Tras décadas de postergación en el Congreso, el Tratado de Cooperación en Materia de Patentes (PCT) dio ayer un paso administrativo fundamental. En un plenario de las comisiones de Relaciones Exteriores y Culto, Legislación General e Industria, el oficialismo y sectores de la oposición dialoguista lograron emitir un dictamen de mayoría que deja al proyecto en condiciones de ser tratado por el pleno de la Cámara de Diputados.
La iniciativa, que busca integrar a la Argentina en un sistema simplificado de registro de propiedad intelectual a nivel global, contó con el respaldo de 57 firmas entre los 91 legisladores presentes en el debate.
El respaldo del Ejecutivo
La aprobación del dictamen fue recibida con señales de apoyo directo desde la Casa Rosada y el Gabinete. El ministro de Desregulación y Transformación del Estado, Federico Sturzenegger, utilizó sus redes sociales para valorar el avance legislativo y el rol de la diputada de La Libertad Avanza, Juliana Santillán, quien lideró el plenario en su calidad de presidenta de la Comisión de Relaciones Exteriores.
«Un paso más hacia un país que defiende su ciencia, su tecnología y su industria. Felicitaciones @SantilanJuli223», escribió el ministro. El mensaje adquirió una dimensión institucional mayor cuando fue reposteado por el presidente Javier Milei, confirmando que la adhesión al PCT forma parte de la agenda prioritaria del Ejecutivo en materia de inserción internacional y reformas económicas.

Los fundamentos técnicos del proyecto
Durante su exposición ante el plenario, la diputada Santillán realizó una descripción técnica de los alcances del tratado, haciendo hincapié en la necesidad de actualizar el marco normativo nacional. El convenio fue firmado originalmente por Argentina en 1970 y cuenta con la aprobación del Senado desde hace 28 años, pero su tratamiento se encontraba interrumpido en la Cámara Baja.
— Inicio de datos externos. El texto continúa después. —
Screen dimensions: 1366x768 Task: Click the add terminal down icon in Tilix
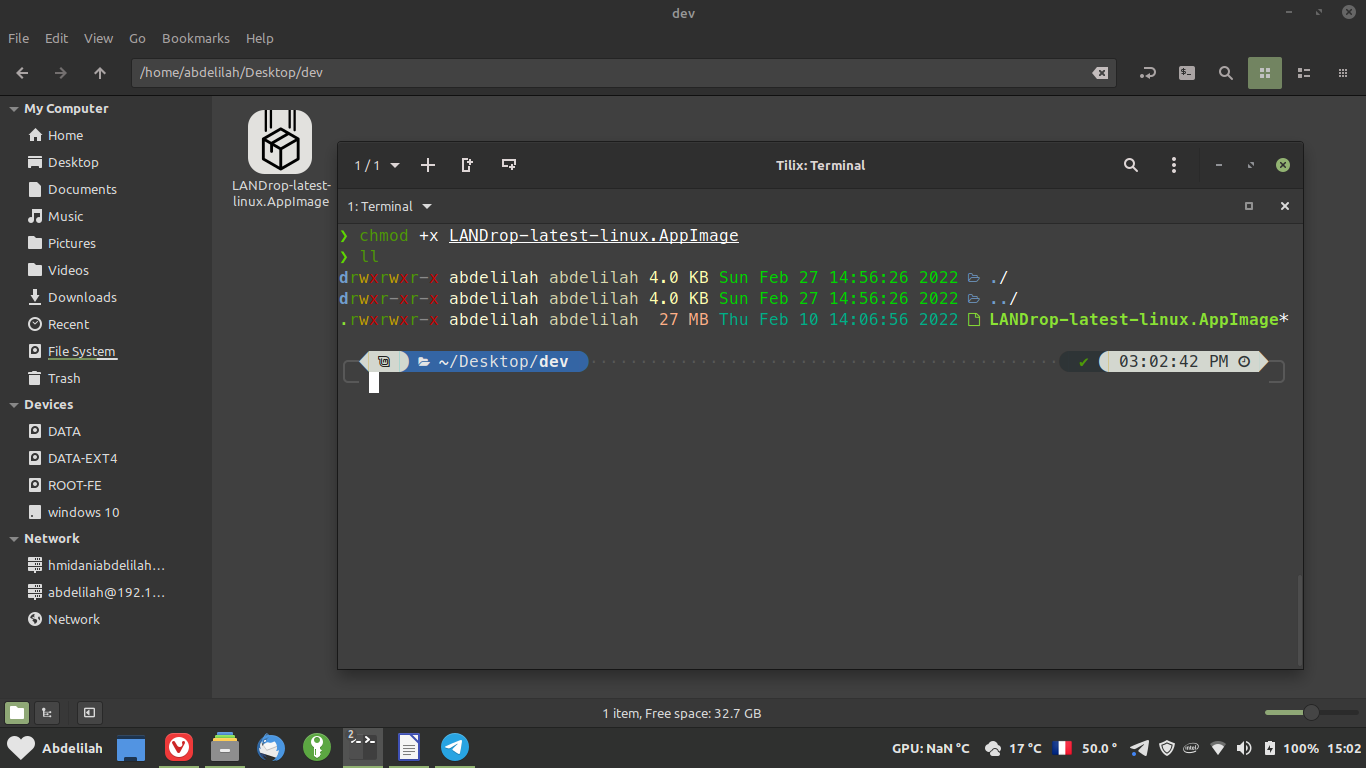[509, 165]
Santillán precisó los puntos centrales que, según la perspectiva oficial, justifican la adhesión:
Soberanía nacional: La legisladora aclaró que el PCT no implica la concesión automática de patentes extranjeras. «Es un instrumento procesal. La facultad de otorgar o denegar un derecho de propiedad industrial sigue siendo potestad exclusiva de cada Estado», puntualizó.
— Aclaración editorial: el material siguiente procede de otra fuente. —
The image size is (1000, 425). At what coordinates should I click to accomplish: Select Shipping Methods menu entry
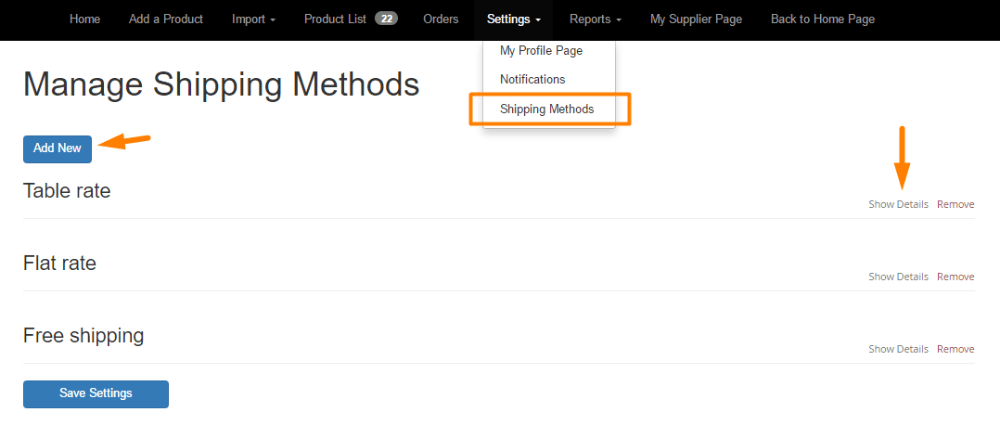tap(547, 109)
Simplificación de trámites: El sistema permite que investigadores y empresas argentinas inicien la protección de sus invenciones en los 157 países miembros a través de una única solicitud presentada localmente y en español.
Extensión de plazos: Uno de los beneficios descriptos fue la ampliación de los tiempos de prioridad. «Se pasa de 12 a 30 meses para decidir en qué países se desea patentar, lo que otorga a las empresas y al sistema científico un margen mayor para evaluar la viabilidad comercial de sus desarrollos», explicó Santillán.
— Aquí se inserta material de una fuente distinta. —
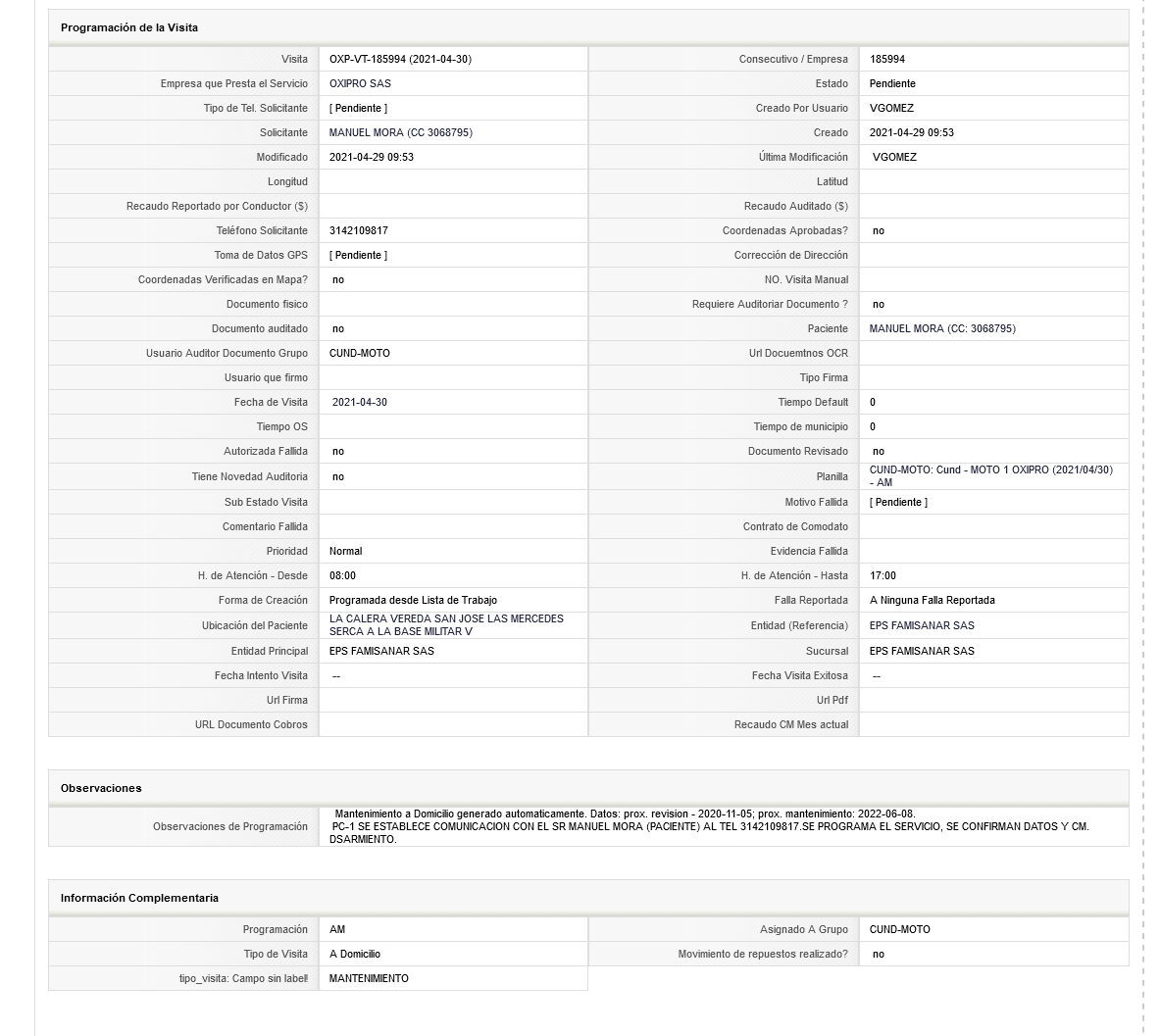Viewport: 1160px width, 1036px height.
Task: Open Entidad (Referencia) EPS FAMISANAR SAS link
Action: pos(922,625)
Contexto regional y debate legislativo
El debate en las comisiones estuvo marcado por la descripción de la situación regional de Argentina, que es uno de los pocos países del Mercosur que aún no integra este sistema de la Organización Mundial de la Propiedad Intelectual (OMPI).
Si bien el dictamen de mayoría fue contundente, el debate también reflejó las posturas de sectores que históricamente han planteado reparos. Algunos bloques de la oposición y cámaras del sector farmacéutico local han manifestado preocupación por el impacto que la facilitación de patentes internacionales podría tener sobre la competencia local y el acceso a ciertos insumos.
Con la obtención del despacho, el oficialismo buscará ahora coordinar con los bloques aliados la inclusión del proyecto en el temario de las próximas sesiones ordinarias. De aprobarse en el recinto sin cambios, el Tratado de Cooperación en Materia de Patentes finalmente se convertirá en ley, cerrando un proceso legislativo que permaneció abierto durante casi tres décadas.